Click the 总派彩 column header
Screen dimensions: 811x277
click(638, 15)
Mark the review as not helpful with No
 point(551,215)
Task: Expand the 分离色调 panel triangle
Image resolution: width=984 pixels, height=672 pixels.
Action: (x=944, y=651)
--
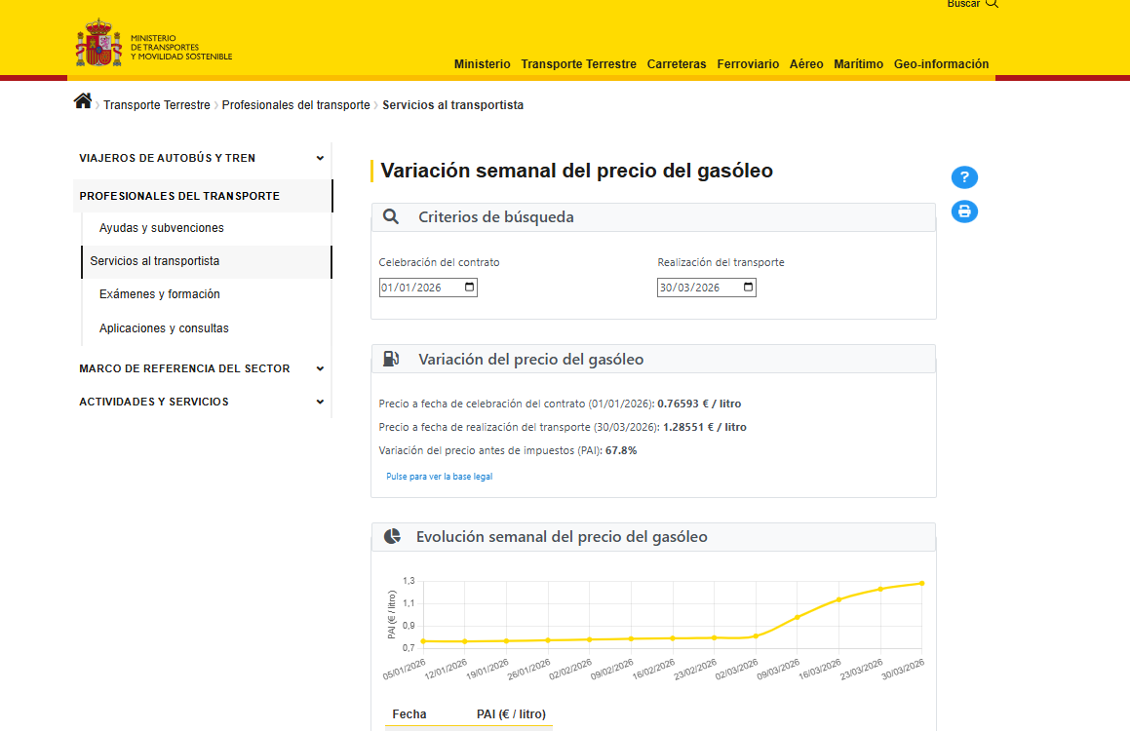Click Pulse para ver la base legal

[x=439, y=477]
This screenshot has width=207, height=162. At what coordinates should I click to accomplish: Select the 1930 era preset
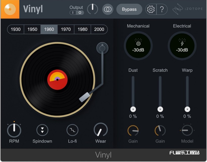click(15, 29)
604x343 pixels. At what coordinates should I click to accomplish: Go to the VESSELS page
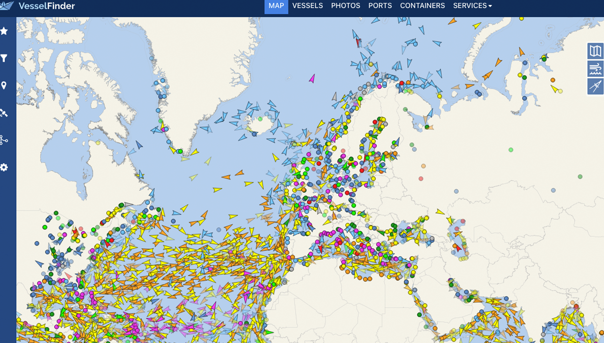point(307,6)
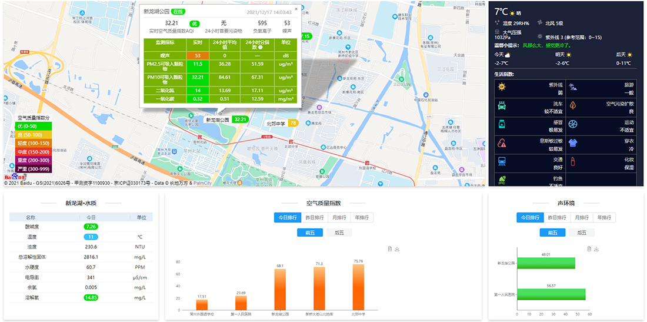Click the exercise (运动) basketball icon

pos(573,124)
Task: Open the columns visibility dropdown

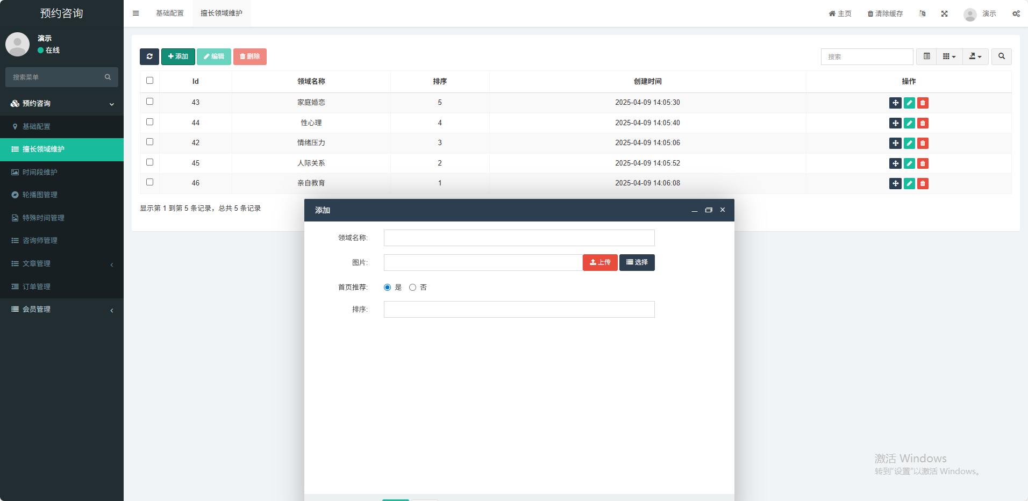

▶ **Exercise objective**
Using the records above, repeat exactly the run of lines that starts with the line with "604x343 pixels. At" and goes on through the line with "Task: Open the columns visibility dropdown"; omit each picture.

▶ **Result of the exercise**
604x343 pixels. At what coordinates should I click to accomplish: Go to the VESSELS page
point(307,6)
Click the exercise (运动) basketball icon

pos(573,124)
Task: Open the columns visibility dropdown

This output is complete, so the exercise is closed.